*WORK INSTRUCTION*: Output all of the entries beneath, exactly as written.

--- START ---

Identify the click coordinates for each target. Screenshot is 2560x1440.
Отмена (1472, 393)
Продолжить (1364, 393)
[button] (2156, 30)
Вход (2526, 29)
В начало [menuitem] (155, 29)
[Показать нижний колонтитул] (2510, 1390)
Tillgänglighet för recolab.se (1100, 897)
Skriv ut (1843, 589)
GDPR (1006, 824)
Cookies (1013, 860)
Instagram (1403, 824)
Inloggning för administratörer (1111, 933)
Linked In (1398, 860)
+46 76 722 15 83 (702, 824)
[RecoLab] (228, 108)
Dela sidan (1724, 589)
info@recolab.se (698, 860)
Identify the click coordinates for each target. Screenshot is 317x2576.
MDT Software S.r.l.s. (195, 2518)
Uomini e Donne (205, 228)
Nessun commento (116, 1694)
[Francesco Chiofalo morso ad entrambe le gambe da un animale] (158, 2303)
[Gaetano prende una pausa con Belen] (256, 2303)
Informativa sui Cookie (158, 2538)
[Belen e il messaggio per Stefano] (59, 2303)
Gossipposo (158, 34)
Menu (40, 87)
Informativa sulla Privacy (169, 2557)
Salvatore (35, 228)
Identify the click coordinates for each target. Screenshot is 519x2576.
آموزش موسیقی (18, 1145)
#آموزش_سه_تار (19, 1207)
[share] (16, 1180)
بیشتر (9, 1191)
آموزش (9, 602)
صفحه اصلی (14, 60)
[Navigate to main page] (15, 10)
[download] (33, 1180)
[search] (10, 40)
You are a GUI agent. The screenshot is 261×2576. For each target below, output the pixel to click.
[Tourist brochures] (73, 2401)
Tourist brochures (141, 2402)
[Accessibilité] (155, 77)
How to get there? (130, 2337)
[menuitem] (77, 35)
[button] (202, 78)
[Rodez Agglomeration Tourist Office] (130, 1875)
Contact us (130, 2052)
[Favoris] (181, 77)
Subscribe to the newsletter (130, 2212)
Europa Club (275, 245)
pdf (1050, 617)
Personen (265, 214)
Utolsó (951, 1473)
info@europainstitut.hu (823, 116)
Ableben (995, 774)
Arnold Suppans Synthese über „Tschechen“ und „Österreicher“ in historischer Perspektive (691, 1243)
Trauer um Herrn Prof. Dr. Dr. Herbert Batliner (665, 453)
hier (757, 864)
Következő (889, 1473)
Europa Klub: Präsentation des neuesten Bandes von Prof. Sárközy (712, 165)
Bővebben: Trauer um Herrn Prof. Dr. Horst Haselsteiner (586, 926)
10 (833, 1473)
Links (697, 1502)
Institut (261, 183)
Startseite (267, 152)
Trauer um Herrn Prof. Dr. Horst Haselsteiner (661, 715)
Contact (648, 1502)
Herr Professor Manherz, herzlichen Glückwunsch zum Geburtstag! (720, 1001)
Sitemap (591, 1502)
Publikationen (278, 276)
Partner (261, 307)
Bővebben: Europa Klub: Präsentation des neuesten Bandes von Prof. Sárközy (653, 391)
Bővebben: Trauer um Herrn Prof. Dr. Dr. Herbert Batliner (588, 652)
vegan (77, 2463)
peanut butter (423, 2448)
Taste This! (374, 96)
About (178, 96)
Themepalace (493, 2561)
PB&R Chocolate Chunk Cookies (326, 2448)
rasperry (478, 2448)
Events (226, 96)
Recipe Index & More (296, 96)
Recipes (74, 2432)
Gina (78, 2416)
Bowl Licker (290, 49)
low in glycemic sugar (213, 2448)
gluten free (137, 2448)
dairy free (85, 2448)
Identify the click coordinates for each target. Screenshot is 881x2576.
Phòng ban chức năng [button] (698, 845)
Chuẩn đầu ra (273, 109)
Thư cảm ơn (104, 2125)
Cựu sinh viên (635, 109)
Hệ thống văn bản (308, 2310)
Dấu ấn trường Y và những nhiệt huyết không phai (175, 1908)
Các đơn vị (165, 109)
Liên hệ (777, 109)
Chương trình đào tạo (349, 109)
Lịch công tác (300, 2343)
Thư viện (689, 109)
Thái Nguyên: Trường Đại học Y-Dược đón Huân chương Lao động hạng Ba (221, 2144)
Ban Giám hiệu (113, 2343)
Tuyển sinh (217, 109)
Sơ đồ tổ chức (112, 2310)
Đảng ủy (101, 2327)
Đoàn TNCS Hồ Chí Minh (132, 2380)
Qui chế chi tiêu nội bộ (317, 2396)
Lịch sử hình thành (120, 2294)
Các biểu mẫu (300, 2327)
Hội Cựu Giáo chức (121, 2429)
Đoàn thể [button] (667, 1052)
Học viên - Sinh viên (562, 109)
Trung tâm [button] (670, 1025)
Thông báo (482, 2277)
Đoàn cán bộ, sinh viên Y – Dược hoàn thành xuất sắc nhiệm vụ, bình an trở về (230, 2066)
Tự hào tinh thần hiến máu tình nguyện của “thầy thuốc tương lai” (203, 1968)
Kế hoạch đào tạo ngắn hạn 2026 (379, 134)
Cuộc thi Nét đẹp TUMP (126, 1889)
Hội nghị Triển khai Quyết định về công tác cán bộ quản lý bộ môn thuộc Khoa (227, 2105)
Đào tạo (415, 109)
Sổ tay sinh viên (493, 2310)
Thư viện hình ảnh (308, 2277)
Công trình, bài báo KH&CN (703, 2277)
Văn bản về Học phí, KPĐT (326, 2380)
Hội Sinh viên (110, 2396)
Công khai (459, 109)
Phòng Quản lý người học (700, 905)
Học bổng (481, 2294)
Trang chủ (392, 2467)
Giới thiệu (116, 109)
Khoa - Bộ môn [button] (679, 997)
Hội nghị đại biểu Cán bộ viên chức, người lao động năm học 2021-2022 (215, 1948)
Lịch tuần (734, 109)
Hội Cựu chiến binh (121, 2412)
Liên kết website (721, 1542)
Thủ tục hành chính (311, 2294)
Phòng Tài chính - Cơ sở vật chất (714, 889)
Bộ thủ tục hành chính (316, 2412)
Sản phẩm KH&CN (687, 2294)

--- END ---

*SOLVED EXERCISE*:
Identify the click coordinates for each target. Screenshot is 2560x1440.
Отмена (1472, 393)
Продолжить (1364, 393)
[button] (2156, 30)
Вход (2526, 29)
В начало [menuitem] (155, 29)
[Показать нижний колонтитул] (2510, 1390)
Tillgänglighet för recolab.se (1100, 897)
Skriv ut (1843, 589)
GDPR (1006, 824)
Cookies (1013, 860)
Instagram (1403, 824)
Inloggning för administratörer (1111, 933)
Linked In (1398, 860)
+46 76 722 15 83 (702, 824)
[RecoLab] (228, 108)
Dela sidan (1724, 589)
info@recolab.se (698, 860)
Identify the click coordinates for each target. Screenshot is 317x2576.
MDT Software S.r.l.s. (195, 2518)
Uomini e Donne (205, 228)
Nessun commento (116, 1694)
[Francesco Chiofalo morso ad entrambe le gambe da un animale] (158, 2303)
[Gaetano prende una pausa con Belen] (256, 2303)
Informativa sui Cookie (158, 2538)
[Belen e il messaggio per Stefano] (59, 2303)
Gossipposo (158, 34)
Menu (40, 87)
Informativa sulla Privacy (169, 2557)
Salvatore (35, 228)
Identify the click coordinates for each target. Screenshot is 519x2576.
آموزش موسیقی (18, 1145)
#آموزش_سه_تار (19, 1207)
[share] (16, 1180)
بیشتر (9, 1191)
آموزش (9, 602)
صفحه اصلی (14, 60)
[Navigate to main page] (15, 10)
[download] (33, 1180)
[search] (10, 40)
You are a GUI agent. The screenshot is 261×2576. For each target below, output the pixel to click.
[Tourist brochures] (73, 2401)
Tourist brochures (141, 2402)
[Accessibilité] (155, 77)
How to get there? (130, 2337)
[menuitem] (77, 35)
[button] (202, 78)
[Rodez Agglomeration Tourist Office] (130, 1875)
Contact us (130, 2052)
[Favoris] (181, 77)
Subscribe to the newsletter (130, 2212)
Europa Club (275, 245)
pdf (1050, 617)
Personen (265, 214)
Utolsó (951, 1473)
info@europainstitut.hu (823, 116)
Ableben (995, 774)
Arnold Suppans Synthese über „Tschechen“ und „Österreicher“ in historischer Perspektive (691, 1243)
Trauer um Herrn Prof. Dr. Dr. Herbert Batliner (665, 453)
hier (757, 864)
Következő (889, 1473)
Europa Klub: Präsentation des neuesten Bandes von Prof. Sárközy (712, 165)
Bővebben: Trauer um Herrn Prof. Dr. Horst Haselsteiner (586, 926)
10 (833, 1473)
Links (697, 1502)
Institut (261, 183)
Startseite (267, 152)
Trauer um Herrn Prof. Dr. Horst Haselsteiner (661, 715)
Contact (648, 1502)
Herr Professor Manherz, herzlichen Glückwunsch zum Geburtstag! (720, 1001)
Sitemap (591, 1502)
Publikationen (278, 276)
Partner (261, 307)
Bővebben: Europa Klub: Präsentation des neuesten Bandes von Prof. Sárközy (653, 391)
Bővebben: Trauer um Herrn Prof. Dr. Dr. Herbert Batliner (588, 652)
vegan (77, 2463)
peanut butter (423, 2448)
Taste This! (374, 96)
About (178, 96)
Themepalace (493, 2561)
PB&R Chocolate Chunk Cookies (326, 2448)
rasperry (478, 2448)
Events (226, 96)
Recipe Index & More (296, 96)
Recipes (74, 2432)
Gina (78, 2416)
Bowl Licker (290, 49)
low in glycemic sugar (213, 2448)
gluten free (137, 2448)
dairy free (85, 2448)
Identify the click coordinates for each target. Screenshot is 881x2576.
Phòng ban chức năng [button] (698, 845)
Chuẩn đầu ra (273, 109)
Thư cảm ơn (104, 2125)
Cựu sinh viên (635, 109)
Hệ thống văn bản (308, 2310)
Dấu ấn trường Y và những nhiệt huyết không phai (175, 1908)
Các đơn vị (165, 109)
Liên hệ (777, 109)
Chương trình đào tạo (349, 109)
Lịch công tác (300, 2343)
Thư viện (689, 109)
Thái Nguyên: Trường Đại học Y-Dược đón Huân chương Lao động hạng Ba (221, 2144)
Ban Giám hiệu (113, 2343)
Tuyển sinh (217, 109)
Sơ đồ tổ chức (112, 2310)
Đảng ủy (101, 2327)
Đoàn TNCS Hồ Chí Minh (132, 2380)
Qui chế chi tiêu nội bộ (317, 2396)
Lịch sử hình thành (120, 2294)
Các biểu mẫu (300, 2327)
Hội Cựu Giáo chức (121, 2429)
Đoàn thể [button] (667, 1052)
Học viên - Sinh viên (562, 109)
Trung tâm [button] (670, 1025)
Thông báo (482, 2277)
Đoàn cán bộ, sinh viên Y – Dược hoàn thành xuất sắc nhiệm vụ, bình an trở về (230, 2066)
Tự hào tinh thần hiến máu tình nguyện của “thầy thuốc tương lai” (203, 1968)
Kế hoạch đào tạo ngắn hạn 2026 (379, 134)
Cuộc thi Nét đẹp TUMP (126, 1889)
Hội nghị Triển khai Quyết định về công tác cán bộ quản lý bộ môn thuộc Khoa (227, 2105)
Đào tạo (415, 109)
Sổ tay sinh viên (493, 2310)
Thư viện hình ảnh (308, 2277)
Công trình, bài báo KH&CN (703, 2277)
Văn bản về Học phí, KPĐT (326, 2380)
Hội Sinh viên (110, 2396)
Công khai (459, 109)
Phòng Quản lý người học (700, 905)
Học bổng (481, 2294)
Trang chủ (392, 2467)
Giới thiệu (116, 109)
Khoa - Bộ môn [button] (679, 997)
Hội nghị đại biểu Cán bộ viên chức, người lao động năm học 2021-2022 (215, 1948)
Lịch tuần (734, 109)
Hội Cựu chiến binh (121, 2412)
Liên kết website (721, 1542)
Thủ tục hành chính (311, 2294)
Phòng Tài chính - Cơ sở vật chất (714, 889)
Bộ thủ tục hành chính (316, 2412)
Sản phẩm KH&CN (687, 2294)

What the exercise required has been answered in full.